Several videos, some posted on social media platforms and other broadcast by Turkish TV channels, showed flames coming out of the top floors of the hotel. In the video, some people tried to use tied bed sheets to escape the blaze.
The disaster struck during Turkey’s winter holiday, when children are off school and many families go on vacation, including to ski resorts. It was not clear how many children were among the dead, but a number were reported by acquaintances.
The cause of the fire was unclear.
Justice Minister Yilmaz Tunc said on social media that six prosecutors had been assigned to investigate the blaze and that four people, including the hotel’s owner, had been detained.
The fire broke out before dawn in the Grand Kartal Hotel in Kartalkaya, 180 miles east of Istanbul, sending large flames from the windows and thick smoke billowing from the roof.
About 230 guests were believed to be in the hotel at the time, in addition to a number of employees. Some survivors told the Turkish news media of terrifying escapes, exacerbated by a lack of fire alarms or clear fire escapes.

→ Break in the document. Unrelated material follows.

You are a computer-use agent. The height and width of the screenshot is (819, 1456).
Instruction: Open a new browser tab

“The smoke was so intense that we could hardly breathe,” Eylem Senturk, who was vacationing at the hotel with her family, told the state-run Anadolu news agency.
She and her daughter raced downstairs to an exit, but the smoke was too intense for her husband, she said, so he jumped from a window onto a lower rooftop and then onto a car to reach the ground.

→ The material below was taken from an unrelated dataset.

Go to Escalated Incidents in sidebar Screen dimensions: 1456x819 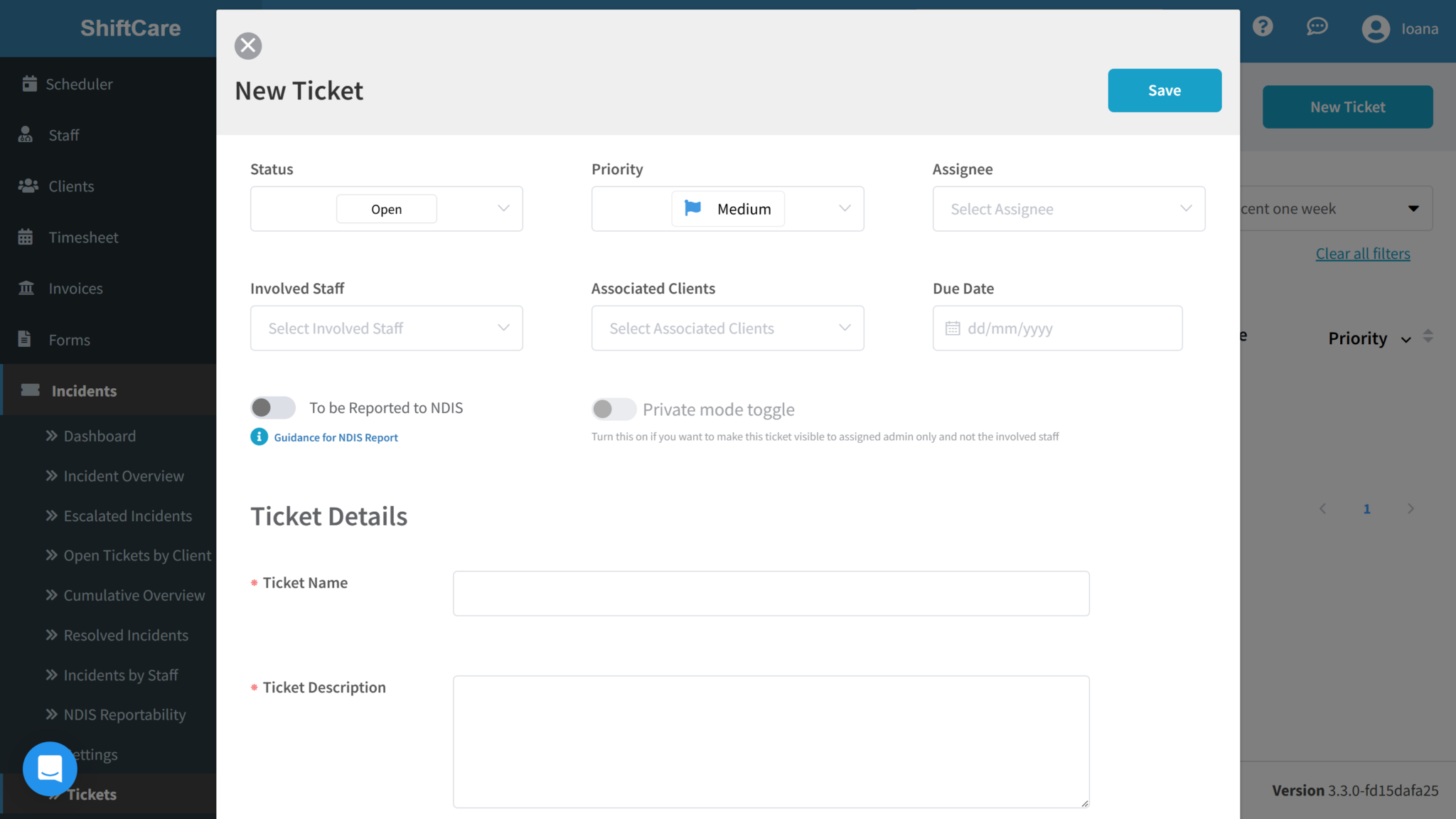127,515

Ms. Senturk said she had not heard a fire alarm, but realized that the building was burning when she heard people shouting in the hallway and opened the door to see smoke. She did not see any fire escapes, she said.
“If there had been a fire alarm, we could have been faster,” she said. “The lack of a fire alarm and fire escape trapped people.”
Another survivor, Muzaffer Cig, also told Anadolu that there was no fire escape. “As there was no fire escape, we ran down the staircase,” he said.
Speaking to reporters at the scene, Tourism Minister Mehmet Nuri Ersoy said that the hotel had been inspected in 2021 and 2024 and was found to have the necessary fire precautions. He also said the building had two fire escapes.
But no external escapes are visible in aerial footage of the building broadcast on Turkish television after the fire.
The dozens of deaths in a building surrounded by snow-capped peaks where families had gone expecting good times prompted calls for accountability, but such calls after past disasters have not gone far.
After powerful earthquakes killed more than 50,000 people in southern Turkey in early 2023, survivors and engineers accused contractors and government inspectors of failing to ensure compliance with building codes, increasing the death toll. Nearly two years later, however, few people have been held accountable.
The fire on Tuesday started at around 3:30 a.m., when most hotel occupants were asleep, according to news reports. In an effort to evacuate, some strung bedsheets together to make a rope that they used to descend to a lower floor, video footage showed.
Dozens of rescuers and fire trucks rushed to the site from surrounding towns.
“When I left my room, I saw the flames at the fourth floor, the floor of the restaurant,” Necmi Kepcetutan, a ski instructor who also worked at the hotel, told the NTV network. “Then it started to swarm the hotel. We helped around a dozen or more people to evacuate, since we know the hotel very well.”
“People were screaming to be rescued,” he added.
Two people — a guest and a hotel employee — died after jumping from the building, the area’s governor, Abdulaziz Aydin, told Anadolu.
The fire took place on the same day that an explosion injured four people at another Turkish ski resort, in the central province of Sivas, its governor’s office said in a statement.
The reason for the explosion was unclear. Two skiers and a trainer were lightly injured, while another trainer had second-degree burns on the hands and face, the statement said.